Source extract:
Team creates better artificial vision system

Researchers from Harvard and MIT have demonstrated a way to build better artificial visual systems with the help of low-cost, high-performance gaming hardware. They don’t say which gaming hardware is being used for their research.

The neural processing involved in visually recognizing even the simplest object is incredibly hard to mimic.

“Reverse engineering a biological visual system — a system with hundreds of millions of processing units — and building an artificial system that works the same way is a daunting task,” says David Cox, Principal Investigator of the Visual Neuroscience Group at the Rowland Institute at Harvard. “It is not enough to simply assemble together a huge amount of computing power. We have to figure out how to put all the parts together so that they can do what our brains can do.”

The team drew inspiration from screening techniques in molecular biology, where a multitude of candidate organisms or compounds are screened in parallel to find those that have a particular property of interest. Rather than building a single model and seeing how well it could recognize visual objects, the team constructed thousands of candidate models, and screened for those that performed best on an object recognition task.

The resulting models outperformed a crop of state-of-the-art computer vision systems across a range of test sets, more accurately identifying a range of objects on random natural backgrounds with variation in position, scale, and rotation.

Using ordinary CPUs, the effort would have required either years or millions of dollars of computing hardware. Instead, by harnessing modern graphics hardware, the analysis was done in just one week, and at a small fraction of the cost.

“GPUs (graphics processor units) are a real game-changer for scientific computing. We made a powerful parallel computing system from cheap, readily available off-the-shelf components, delivering over hundred-fold speed-ups relative to conventional methods,” says researcher Nicholas Pinto. “With this expanded computational power, we can discover new vision models that traditional methods miss.”

The technique could be applied to other areas of computer vision, such as face identification, object tracking, pedestrian detection for automotive applications, and gesture and action recognition.

The research appears in PLoS Computational Biology.

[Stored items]
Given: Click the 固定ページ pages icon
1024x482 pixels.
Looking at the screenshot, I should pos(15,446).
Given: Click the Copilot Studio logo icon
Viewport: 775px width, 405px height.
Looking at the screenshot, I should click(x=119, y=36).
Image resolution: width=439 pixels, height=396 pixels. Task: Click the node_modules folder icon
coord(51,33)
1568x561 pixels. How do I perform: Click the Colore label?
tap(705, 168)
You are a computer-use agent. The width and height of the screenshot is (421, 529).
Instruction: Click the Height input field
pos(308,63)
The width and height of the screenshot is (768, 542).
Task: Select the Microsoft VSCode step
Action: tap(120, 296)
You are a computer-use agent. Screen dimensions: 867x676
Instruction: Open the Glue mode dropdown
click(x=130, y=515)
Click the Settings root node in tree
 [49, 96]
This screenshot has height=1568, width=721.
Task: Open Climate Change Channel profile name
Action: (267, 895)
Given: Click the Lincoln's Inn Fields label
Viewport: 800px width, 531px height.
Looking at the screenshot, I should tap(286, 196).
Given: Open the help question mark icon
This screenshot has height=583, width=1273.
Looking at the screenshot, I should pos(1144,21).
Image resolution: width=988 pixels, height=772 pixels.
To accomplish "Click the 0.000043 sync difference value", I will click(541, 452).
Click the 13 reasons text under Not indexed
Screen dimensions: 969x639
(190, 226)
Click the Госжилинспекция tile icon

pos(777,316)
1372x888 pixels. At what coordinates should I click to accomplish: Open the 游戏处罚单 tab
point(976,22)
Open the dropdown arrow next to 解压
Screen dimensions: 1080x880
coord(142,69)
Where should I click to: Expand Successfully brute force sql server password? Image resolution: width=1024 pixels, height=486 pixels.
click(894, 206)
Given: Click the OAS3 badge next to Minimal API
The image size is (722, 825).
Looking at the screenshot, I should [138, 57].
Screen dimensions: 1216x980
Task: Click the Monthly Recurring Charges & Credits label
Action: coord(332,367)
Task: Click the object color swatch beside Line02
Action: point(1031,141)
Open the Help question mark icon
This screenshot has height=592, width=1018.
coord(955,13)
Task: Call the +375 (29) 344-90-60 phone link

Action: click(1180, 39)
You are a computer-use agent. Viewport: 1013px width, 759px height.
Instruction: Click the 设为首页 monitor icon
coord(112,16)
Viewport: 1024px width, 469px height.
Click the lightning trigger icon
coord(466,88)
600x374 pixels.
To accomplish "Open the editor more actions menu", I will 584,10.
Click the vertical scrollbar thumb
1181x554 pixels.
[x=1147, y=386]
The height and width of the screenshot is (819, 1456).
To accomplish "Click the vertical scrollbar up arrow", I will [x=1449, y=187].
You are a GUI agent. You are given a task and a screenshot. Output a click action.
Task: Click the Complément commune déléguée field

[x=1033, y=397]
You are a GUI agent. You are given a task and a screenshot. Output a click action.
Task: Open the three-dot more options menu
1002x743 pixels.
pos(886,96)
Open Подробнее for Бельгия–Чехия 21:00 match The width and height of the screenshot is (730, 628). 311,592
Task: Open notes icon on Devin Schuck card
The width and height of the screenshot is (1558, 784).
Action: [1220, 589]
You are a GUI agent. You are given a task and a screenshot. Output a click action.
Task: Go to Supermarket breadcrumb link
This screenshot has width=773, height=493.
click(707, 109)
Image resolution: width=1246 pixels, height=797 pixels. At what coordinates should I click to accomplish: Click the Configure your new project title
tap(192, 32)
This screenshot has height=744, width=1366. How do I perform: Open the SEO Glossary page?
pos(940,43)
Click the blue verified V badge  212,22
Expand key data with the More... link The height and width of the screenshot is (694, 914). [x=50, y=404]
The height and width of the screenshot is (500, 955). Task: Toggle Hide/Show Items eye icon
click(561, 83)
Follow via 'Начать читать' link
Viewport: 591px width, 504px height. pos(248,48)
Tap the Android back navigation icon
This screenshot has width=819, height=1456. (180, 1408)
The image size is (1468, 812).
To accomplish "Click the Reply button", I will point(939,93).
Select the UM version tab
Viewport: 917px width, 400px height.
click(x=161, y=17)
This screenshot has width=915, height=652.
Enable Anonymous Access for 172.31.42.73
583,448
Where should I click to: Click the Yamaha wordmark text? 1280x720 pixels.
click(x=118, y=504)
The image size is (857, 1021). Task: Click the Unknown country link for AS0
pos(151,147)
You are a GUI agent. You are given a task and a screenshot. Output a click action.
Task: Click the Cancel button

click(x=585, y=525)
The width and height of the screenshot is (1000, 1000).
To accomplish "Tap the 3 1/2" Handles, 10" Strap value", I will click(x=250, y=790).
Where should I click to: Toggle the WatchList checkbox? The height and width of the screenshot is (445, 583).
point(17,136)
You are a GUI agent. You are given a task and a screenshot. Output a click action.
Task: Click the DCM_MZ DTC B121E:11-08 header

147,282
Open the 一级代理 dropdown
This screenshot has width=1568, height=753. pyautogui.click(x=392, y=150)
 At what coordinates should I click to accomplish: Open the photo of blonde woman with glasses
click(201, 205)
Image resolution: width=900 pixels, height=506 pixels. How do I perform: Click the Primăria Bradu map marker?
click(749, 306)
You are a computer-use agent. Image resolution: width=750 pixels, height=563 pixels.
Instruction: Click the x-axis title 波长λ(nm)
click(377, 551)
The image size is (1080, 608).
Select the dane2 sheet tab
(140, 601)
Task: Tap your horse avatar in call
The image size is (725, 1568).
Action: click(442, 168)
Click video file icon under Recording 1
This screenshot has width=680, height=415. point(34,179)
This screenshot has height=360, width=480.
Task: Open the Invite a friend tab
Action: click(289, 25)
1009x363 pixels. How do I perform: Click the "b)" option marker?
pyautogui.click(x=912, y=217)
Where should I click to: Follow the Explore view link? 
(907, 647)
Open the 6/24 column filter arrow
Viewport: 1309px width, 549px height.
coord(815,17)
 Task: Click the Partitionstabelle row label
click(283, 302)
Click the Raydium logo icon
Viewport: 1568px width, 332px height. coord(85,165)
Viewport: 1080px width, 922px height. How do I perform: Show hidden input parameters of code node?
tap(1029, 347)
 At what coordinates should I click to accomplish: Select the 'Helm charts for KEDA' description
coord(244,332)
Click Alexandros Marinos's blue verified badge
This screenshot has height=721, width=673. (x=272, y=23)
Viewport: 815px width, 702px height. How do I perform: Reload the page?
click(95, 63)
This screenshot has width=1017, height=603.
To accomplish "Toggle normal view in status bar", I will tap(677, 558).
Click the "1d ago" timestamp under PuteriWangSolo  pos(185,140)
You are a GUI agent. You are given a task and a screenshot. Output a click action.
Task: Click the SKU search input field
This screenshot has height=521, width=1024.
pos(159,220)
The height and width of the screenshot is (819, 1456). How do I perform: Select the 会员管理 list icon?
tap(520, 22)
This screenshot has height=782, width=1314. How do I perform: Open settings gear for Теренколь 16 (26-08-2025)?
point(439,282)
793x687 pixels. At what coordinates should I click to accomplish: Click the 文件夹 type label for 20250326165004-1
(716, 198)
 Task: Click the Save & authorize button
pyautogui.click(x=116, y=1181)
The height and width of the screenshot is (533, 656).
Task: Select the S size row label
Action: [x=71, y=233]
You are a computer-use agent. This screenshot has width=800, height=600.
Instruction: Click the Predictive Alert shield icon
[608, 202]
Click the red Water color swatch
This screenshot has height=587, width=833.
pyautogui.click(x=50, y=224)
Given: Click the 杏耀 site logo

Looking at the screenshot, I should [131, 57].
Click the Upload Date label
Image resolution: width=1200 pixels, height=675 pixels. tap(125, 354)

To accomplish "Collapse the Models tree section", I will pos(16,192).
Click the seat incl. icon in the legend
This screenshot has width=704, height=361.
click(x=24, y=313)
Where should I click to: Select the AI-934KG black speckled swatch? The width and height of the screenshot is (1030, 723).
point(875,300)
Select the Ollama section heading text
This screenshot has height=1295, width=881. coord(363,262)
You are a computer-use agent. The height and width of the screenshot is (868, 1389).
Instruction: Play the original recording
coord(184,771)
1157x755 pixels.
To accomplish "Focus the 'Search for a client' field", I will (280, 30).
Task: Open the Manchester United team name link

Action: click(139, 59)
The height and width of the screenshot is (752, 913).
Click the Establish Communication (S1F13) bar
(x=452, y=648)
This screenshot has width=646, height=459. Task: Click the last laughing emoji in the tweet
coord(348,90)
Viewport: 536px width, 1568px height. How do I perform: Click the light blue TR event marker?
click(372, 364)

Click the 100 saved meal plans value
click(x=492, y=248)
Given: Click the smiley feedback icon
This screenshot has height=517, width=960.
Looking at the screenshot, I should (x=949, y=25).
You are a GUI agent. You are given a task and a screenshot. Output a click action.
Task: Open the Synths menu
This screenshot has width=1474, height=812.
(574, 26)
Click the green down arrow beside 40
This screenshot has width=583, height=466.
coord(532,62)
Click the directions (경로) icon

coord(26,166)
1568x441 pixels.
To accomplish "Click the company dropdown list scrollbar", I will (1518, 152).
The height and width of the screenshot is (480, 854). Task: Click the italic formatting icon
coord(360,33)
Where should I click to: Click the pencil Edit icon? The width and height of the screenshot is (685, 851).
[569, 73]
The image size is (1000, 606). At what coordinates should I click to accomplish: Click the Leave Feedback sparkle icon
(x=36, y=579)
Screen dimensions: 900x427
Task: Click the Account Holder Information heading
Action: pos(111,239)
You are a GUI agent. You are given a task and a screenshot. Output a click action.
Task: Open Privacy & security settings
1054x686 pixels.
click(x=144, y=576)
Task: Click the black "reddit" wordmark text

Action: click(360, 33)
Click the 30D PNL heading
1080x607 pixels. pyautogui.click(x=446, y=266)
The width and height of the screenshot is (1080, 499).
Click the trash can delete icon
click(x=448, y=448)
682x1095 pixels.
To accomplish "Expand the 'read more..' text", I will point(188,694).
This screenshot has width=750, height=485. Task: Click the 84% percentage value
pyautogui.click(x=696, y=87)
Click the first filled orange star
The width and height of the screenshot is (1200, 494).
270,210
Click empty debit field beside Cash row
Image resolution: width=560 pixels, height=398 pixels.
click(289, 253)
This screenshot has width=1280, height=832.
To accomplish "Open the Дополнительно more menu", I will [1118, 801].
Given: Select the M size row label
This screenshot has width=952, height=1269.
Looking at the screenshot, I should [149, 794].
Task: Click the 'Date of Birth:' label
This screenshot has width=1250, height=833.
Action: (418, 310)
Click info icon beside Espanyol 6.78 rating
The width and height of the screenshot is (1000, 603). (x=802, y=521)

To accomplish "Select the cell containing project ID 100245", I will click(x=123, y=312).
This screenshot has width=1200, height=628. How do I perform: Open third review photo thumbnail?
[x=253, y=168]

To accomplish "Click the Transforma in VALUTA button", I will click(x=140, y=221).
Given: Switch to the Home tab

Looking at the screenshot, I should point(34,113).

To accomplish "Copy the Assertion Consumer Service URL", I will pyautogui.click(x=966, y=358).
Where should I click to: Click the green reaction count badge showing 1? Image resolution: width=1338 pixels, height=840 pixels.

Required work:
Can you write out the stretch of the article on the artificial vision system from "The team drew" through "scale, and rotation."? You won't need the records for this.

Answer area:
The team drew inspiration from screening techniques in molecular biology, where a multitude of candidate organisms or compounds are screened in parallel to find those that have a particular property of interest. Rather than building a single model and seeing how well it could recognize visual objects, the team constructed thousands of candidate models, and screened for those that performed best on an object recognition task.

The resulting models outperformed a crop of state-of-the-art computer vision systems across a range of test sets, more accurately identifying a range of objects on random natural backgrounds with variation in position, scale, and rotation.